▶ [Instructions]:
- A) Extract the passage of the big data backup article between "For enterprise companies" and "research on that.", inclusive, copying it word for word.
- B) Extend the article on big data backup and migration, picking up right after its last sentence.

Doing Big Data Backup and Migration the Right Way

Doing Big Data Backup and Migration the Right Way

“Reality is far more vicious than Russian roulette. First, it delivers the fatal bullet rather infrequently, like a revolver that would have hundreds, even thousands of chambers instead of six. After a few dozen tries, one forgets about the existence of a bullet, under a numbing false sense of security. Second, unlike a well-defined precise game like Russian roulette, where the risks are visible to anyone capable of multiplying and dividing by six, one does not observe the barrel of reality. One is capable of unwittingly playing Russian roulette - and calling it by some alternative “low risk” game.” ― Nassim Nicholas Taleb, The Black Swan: The Impact of the Highly Improbable

For enterprise companies currently running Hadoop distributions, the recent news about some Hadoop vendor’s financial troubles has been unsettling. However, I’ll let you do your own research on that.

▶ [Data excerpt]:

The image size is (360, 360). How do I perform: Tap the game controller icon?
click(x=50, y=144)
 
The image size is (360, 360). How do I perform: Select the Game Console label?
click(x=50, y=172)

▶ [Solved problems]:
- A)
For enterprise companies currently running Hadoop distributions, the recent news about some Hadoop vendor’s financial troubles has been unsettling. However, I’ll let you do your own research on that.

- B)
This has led many Hadoop enterprise customers to re-evaluate their Hadoop disaster recovery and migration plans, as they are no longer playing a low risk game. Customers have been asking themselves the following questions:

  • What happens if my current Hadoop vendor has to pivot out of the Hadoop space due to a lack of revenue?
  • What happens if my current Hadoop vendor gets acquired by another company, that makes changes to their fundamental business?
  • Do we have a Hadoop backup and migration strategy, or are we locked in to our current vendor?
  • We’re a world-class company, is our Hadoop migration, disaster and recovery strategy the best in the world?


All of these are great questions, that I will help answer in this post.

Why Should Hadoop Customers Be Concerned?

With the financial distress going on at current Hadoop vendors, current customers should start to become concerned, as financial distress, leads to uncertainty. The last thing a customer wants to do, is build a big data infrastructure, on an uncertain Hadoop vendor.

Financial distress, makes companies more prone to pivoting and leaving a domain, or being acquired by other companies.

All we have to do is look back in history for examples.

In terms of acquisitions, tech titans are eager to purchase smaller companies, at a fraction of the price, while quickly shutting them down, in what’s known as acqui-hires.

Yahoo and Apple are well known for closing down companies immediately after purchasing them. Apple shutdown Beats Music, a streaming competitor it purchased for $3 billion dollars.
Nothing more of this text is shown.